_Problem to work on:_
Reproduce word for word, from the entries below, the line with "The image size is (673, 539).", the line with "Given: Choose Warp", and every line between them, and nothing more.

_Extracted records:_
-- Opening Marker --
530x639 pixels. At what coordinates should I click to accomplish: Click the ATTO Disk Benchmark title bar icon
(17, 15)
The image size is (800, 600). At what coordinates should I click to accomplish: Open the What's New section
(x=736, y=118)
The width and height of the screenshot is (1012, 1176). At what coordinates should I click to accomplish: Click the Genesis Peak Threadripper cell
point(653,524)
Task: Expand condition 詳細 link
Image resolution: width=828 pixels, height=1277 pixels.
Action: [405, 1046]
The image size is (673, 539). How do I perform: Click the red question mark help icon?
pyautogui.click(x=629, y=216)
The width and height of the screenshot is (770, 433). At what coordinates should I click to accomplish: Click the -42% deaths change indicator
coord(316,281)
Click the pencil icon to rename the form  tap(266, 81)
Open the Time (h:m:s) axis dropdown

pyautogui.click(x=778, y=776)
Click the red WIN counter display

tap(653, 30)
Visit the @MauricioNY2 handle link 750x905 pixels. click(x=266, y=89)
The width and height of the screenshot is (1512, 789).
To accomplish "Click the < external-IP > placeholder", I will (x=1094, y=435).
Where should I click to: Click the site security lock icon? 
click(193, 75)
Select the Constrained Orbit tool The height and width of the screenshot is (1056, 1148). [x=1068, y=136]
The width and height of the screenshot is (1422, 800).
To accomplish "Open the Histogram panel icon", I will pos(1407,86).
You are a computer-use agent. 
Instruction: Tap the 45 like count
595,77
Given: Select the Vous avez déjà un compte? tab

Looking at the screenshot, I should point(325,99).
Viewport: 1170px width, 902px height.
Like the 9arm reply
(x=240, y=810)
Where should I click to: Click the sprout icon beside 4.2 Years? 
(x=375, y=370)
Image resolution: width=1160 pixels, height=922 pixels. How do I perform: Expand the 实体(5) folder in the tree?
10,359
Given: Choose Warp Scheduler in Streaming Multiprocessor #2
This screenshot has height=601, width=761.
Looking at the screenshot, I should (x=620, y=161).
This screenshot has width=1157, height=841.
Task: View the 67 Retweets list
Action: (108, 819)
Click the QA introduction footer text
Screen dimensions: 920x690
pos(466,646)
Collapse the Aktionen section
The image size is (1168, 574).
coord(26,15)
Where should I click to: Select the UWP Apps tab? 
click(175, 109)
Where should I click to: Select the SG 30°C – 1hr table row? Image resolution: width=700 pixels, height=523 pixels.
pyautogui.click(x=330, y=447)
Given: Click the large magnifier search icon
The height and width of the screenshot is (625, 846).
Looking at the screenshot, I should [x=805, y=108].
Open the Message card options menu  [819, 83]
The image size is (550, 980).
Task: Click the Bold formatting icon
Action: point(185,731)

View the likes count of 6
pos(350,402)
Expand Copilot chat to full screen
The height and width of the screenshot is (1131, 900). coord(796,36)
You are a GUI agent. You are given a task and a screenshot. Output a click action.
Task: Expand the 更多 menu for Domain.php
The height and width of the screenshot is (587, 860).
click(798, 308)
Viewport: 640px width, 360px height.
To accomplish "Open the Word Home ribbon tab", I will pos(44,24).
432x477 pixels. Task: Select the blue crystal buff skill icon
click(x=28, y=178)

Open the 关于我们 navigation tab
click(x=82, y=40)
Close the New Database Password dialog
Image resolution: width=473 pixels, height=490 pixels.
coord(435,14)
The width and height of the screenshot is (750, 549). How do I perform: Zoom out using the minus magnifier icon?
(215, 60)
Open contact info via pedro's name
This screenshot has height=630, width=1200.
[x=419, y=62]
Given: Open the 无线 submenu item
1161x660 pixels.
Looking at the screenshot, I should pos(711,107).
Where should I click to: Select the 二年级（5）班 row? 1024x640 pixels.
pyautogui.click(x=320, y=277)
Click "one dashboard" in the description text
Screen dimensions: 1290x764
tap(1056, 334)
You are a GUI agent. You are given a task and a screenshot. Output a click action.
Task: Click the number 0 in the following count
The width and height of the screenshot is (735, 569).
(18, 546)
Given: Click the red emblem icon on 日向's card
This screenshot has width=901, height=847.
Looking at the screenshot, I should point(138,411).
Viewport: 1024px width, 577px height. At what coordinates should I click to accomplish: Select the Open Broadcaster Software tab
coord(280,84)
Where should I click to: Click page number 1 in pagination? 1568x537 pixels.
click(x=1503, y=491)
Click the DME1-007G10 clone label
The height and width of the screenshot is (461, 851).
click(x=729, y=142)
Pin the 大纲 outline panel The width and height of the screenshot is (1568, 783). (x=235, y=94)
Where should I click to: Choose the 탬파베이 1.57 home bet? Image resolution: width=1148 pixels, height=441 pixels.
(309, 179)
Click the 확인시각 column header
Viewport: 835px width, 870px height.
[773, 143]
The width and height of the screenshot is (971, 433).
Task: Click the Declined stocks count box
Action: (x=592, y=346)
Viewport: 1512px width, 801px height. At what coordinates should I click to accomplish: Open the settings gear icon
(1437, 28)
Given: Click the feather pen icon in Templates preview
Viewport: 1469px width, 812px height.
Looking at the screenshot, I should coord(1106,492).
-- Closing Marker --
_Exercise output:_
The image size is (673, 539). How do I perform: Click the red question mark help icon?
pyautogui.click(x=629, y=216)
The width and height of the screenshot is (770, 433). At what coordinates should I click to accomplish: Click the -42% deaths change indicator
coord(316,281)
Click the pencil icon to rename the form  tap(266, 81)
Open the Time (h:m:s) axis dropdown

pyautogui.click(x=778, y=776)
Click the red WIN counter display

tap(653, 30)
Visit the @MauricioNY2 handle link 750x905 pixels. click(x=266, y=89)
The width and height of the screenshot is (1512, 789).
To accomplish "Click the < external-IP > placeholder", I will (x=1094, y=435).
Where should I click to: Click the site security lock icon? 
click(193, 75)
Select the Constrained Orbit tool The height and width of the screenshot is (1056, 1148). [x=1068, y=136]
The width and height of the screenshot is (1422, 800).
To accomplish "Open the Histogram panel icon", I will pos(1407,86).
You are a computer-use agent. 
Instruction: Tap the 45 like count
595,77
Given: Select the Vous avez déjà un compte? tab

Looking at the screenshot, I should point(325,99).
Viewport: 1170px width, 902px height.
Like the 9arm reply
(x=240, y=810)
Where should I click to: Click the sprout icon beside 4.2 Years? 
(x=375, y=370)
Image resolution: width=1160 pixels, height=922 pixels. How do I perform: Expand the 实体(5) folder in the tree?
10,359
Given: Choose Warp Scheduler in Streaming Multiprocessor #2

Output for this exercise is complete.